Shaqima Flavor is Sweet and Delicious, with a Crispy, Fluffy, and Silky Texture, Fragrant Deep-Fried Red Sugar Melted Heart – A Favorite of Children
Shaqima, also known as Sakima, is a very common snack that's been around for a long time. You can find it in many supermarkets and bakeries. It's sweet, delicious, and has a light, fluffy texture, combined with its appealing color, which is why it's a favorite among children.
Shaqima involves using noodles that are deep-fried, then mixed with sugar. It has a pale yellow color, a fluffy and soft texture, and a fragrant aroma of maltose honey and honey. Because you can adjust the sweetness to your liking, you can brush it with different sugars, and nuts are also a good addition.
Here are the ingredients needed: Flour: 180g, Eggs: 2, Yeast: 2g, Maltose Sugar: 120g, White Sugar: 60g, Water: 60g, Black Sesame: As needed, Fruit Dry: As needed, Vegetable Oil: As needed.
Step 1: Prepare a container and put in the flour and yeast powder. Beat two eggs and mix them into the powder, then knead into a dough.
Step 2: Cover it with plastic wrap and let it rest for about 15 minutes. Use a rolling pin to flatten it and cut it into small noodles, don't make them too thick, sprinkle a little dry flour to prevent sticking.
Step 3: Heat the oil and put it into the pan to fry until it turns color. Shake off the excess dry powder, otherwise, it will spurt out during frying.
Step 4: The noodles have expanded several times in volume, quickly fish them out, then cool and reserve.
Step 5: Heat the pan to medium heat and melt the maltose sugar, water and white sugar. When the sugar syrup melts and bubbles, put the fried noodles into the pan, turn off the heat, stir evenly so that the sugar syrup coats the fried noodles, add some black sesame and your favorite dried fruit.
Then pour it into a mold, cool for about 2 hours. If you don't have a mold, put it into a shallow container. Finally, cut it into small pieces to eat. Making Shaqima is so simple, and the taste is very good. If you don't like it too sweet, you can reduce the amount of sugar. Don't add too much!
Delicious little snacks have always been loved by people. Whether it's the Shaqima made above, or the red sugar oil cake made below. As long as you know how to make it, your family will enjoy it. However, remember that deep-fried foods should be eaten in moderation.
Here are the ingredients needed: Ordinary flour 150g, Water 280g, White sugar 30g. Filling: Red sugar 70g, flour 15g, vegetable oil.

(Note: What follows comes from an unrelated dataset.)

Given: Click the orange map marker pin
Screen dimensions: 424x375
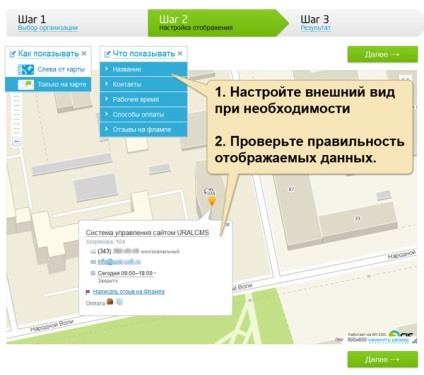Looking at the screenshot, I should (x=212, y=201).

Step 1: Pour 280g of water into the pot and open medium heat, then add white sugar. Adding sugar will also make the oil cake skin sweet. As the temperature in the pot rises, the white sugar will melt with it. When the water boils vigorously, pour the flour into the pot, stir while pouring to prevent sticking.

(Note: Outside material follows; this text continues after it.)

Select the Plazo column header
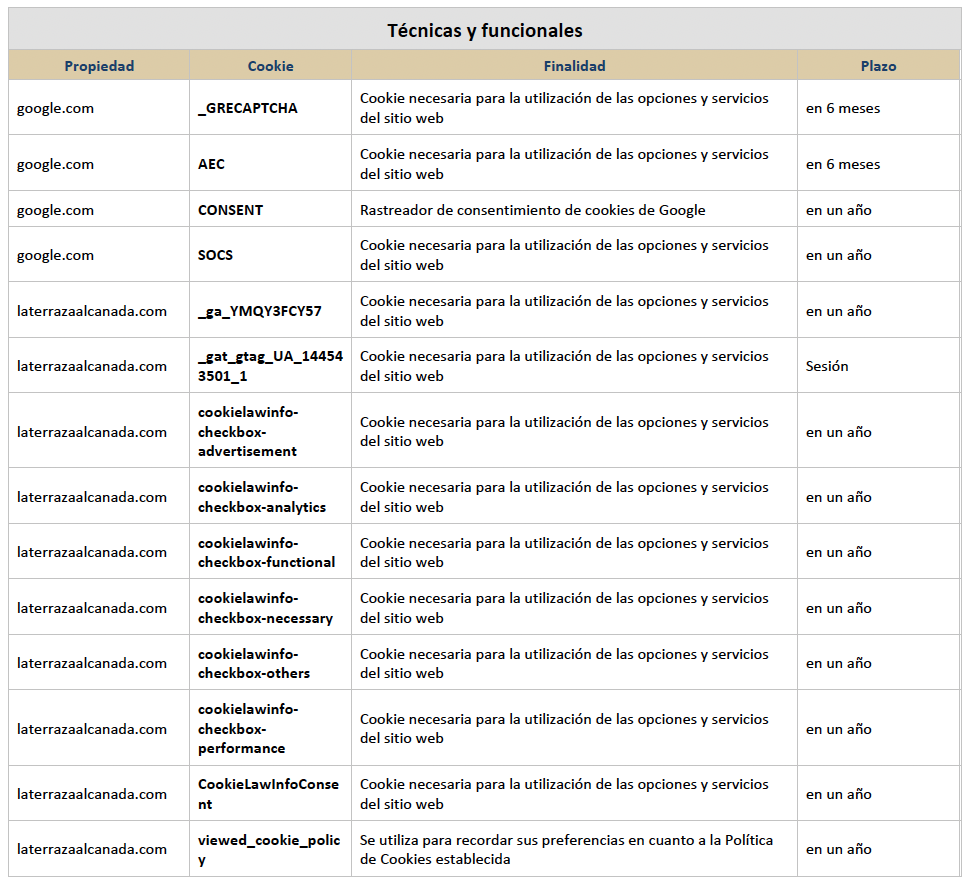The image size is (970, 886). (x=878, y=66)
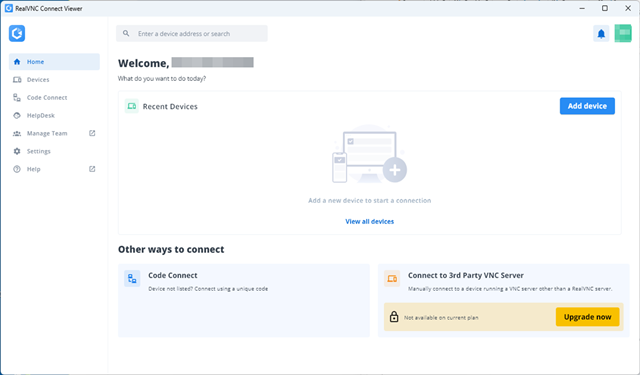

Step 2: Continue stirring until the batter becomes viscous and there's no dry flour, and the color turns dark, making it difficult to stir. Then take it out and place it on a cutting board to cool slightly before kneading. Gently touch the dough with your hand to make it smooth and uniform.
Step 3: After kneading the dough, shape it into a long strip, then divide it into equal-sized dough pieces, and then knead each dough piece to make it as smooth as possible. After kneading, cover it with plastic wrap to prevent it from drying out.
Step 4: Put 70g of red sugar into a bowl and add 15g of flour, then use your hands to crush the large red sugar into small pieces and mix them evenly. Take out a dough piece, press it into a flat shape, then rotate your hands to press the dough into a shape with a thick center and thin edges.
Step 5: Place a spoonful of sugar filling into the shaped dough, wrap it with the same technique as wrapping dumplings, seal it tightly. If there is a lot of dough around the mouth, you can pull it off. Then press it flat again and place it on plastic wrap to prevent sticking. Finally, cover it with another layer of plastic wrap to prevent the surface from drying out.
Step 6: Put the oil cakes one by one into the pan. The oil temperature is now very high, so be careful not to burn yourself. Use a long chopstick to gently stir the oil cakes into the pan to prevent them from sinking and sticking to the bottom.
If you fry a lot of oil cakes, you need to fry several pots. If the oil splatters when you fry a lot of oil cakes, it means the temperature is too high, so wait until the oil temperature drops and then fry again.
There's a phrase used to describe oil cakes: 'Round like a pie, shaped like a drum, color like copper'. If your oil cakes have become like this, it means they are cooked. You can use a chopstick to fish them out and drain the oil.